Benar saja, baru beberapa langkah hujan turun dengan sangat deras membahasi tubuhnya yang masih terus berjalan, petir mulai menyambar beberapa kali tapi semua itu tidak menghentikan langkahnya. Andai saja air hujan itu bisa menebus semuanya, andai saja petir bisa mengurangi langkahnya yang penuh dosa, langkahnya sudah terlanjur jauh masuk ke dalam lembah kehinaan, satu dosa yang membuatnya melakukan banyak dosa demi menebus satu dosa yang mengubah alur hidupnya.
Air mata tak mampu menghapuskan, tak mampu mengurangi kesakitan dan kepedihan itu, sudah terlalu dalam dia jatuh pada lembah dosa, kini tubuhnya yang berjalan tanpa henti meski tidak tau kemana harus melangkah dan bahkan tidak ada yang perduli dengan keberadaannya.
“AAAAAAAAAAAAAAAAAAAAAAAAAAARRRRRRRGGGHHHTTTT!!!”
Teriakan Jeck terdengar menggelegar diantara gelegarnya petir yang masih menyambar-nyambar mengiringi hujan yang terus turun dengan derasnya, diantara bulir-bulir air hujan itu ada bulir-bulir lain yang ikut jatuh, Jeck meneteskan airmatanya.
###
“Jihan!”
“Umi.. Assalamualaikum umi..”
“Waalaikumsalam, kamu mau kemana ndok?”
“Mau keluar sebentar umi” ujar Jihan pelan, sementara itu tatapan dari ibunya membuatnya salah tingkah.

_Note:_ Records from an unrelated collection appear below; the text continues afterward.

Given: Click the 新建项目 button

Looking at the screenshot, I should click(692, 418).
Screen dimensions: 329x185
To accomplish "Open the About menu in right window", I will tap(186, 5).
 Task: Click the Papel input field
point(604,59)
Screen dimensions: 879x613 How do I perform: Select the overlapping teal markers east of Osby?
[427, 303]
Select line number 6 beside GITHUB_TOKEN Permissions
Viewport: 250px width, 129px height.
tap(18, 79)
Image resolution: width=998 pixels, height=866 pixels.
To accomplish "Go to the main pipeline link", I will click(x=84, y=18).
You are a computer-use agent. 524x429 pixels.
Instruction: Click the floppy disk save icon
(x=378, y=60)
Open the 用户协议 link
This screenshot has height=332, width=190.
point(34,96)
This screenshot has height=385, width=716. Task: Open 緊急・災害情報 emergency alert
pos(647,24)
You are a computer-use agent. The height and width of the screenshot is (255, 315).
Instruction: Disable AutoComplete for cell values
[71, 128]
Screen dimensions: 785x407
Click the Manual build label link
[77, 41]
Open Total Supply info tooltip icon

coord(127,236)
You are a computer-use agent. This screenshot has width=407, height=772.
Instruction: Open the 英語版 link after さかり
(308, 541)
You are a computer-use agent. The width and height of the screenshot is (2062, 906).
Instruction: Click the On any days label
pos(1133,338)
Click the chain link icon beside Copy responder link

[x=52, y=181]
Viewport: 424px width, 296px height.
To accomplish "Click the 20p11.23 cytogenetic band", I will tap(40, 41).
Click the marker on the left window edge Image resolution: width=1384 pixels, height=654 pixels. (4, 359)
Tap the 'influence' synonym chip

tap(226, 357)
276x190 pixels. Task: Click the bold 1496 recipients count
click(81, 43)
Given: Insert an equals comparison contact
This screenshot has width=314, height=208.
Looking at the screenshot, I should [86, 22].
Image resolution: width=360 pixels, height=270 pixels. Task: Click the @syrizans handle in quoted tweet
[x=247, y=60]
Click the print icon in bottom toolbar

“Umi nggak kasih ijin kamu buat keluar”
“Tapi.. tapi kenapa ya umi?”
“Kamu udah terlalu sering keluar dari pesantren sendirian lagi, umi khawatir gimana kalo sampek terjadi hal buruk sama kamu ndok?”
“Umi, Jihan kan udah besar jadi Jihan juga bisa jaga diri kok umi..”
“Umi nggak kasih kamu ijin, Assalamualaikum..”
“Tapi umi.. umi.. Waalaikumsalam” Jihan menghela nafas berat, dia kembali ke kamarnya. Gadis itu terdiam lama, setelah beberapa kali keluar secara diam-diam pada akhirnya dia tidak lagi bisa melakukan hal itu.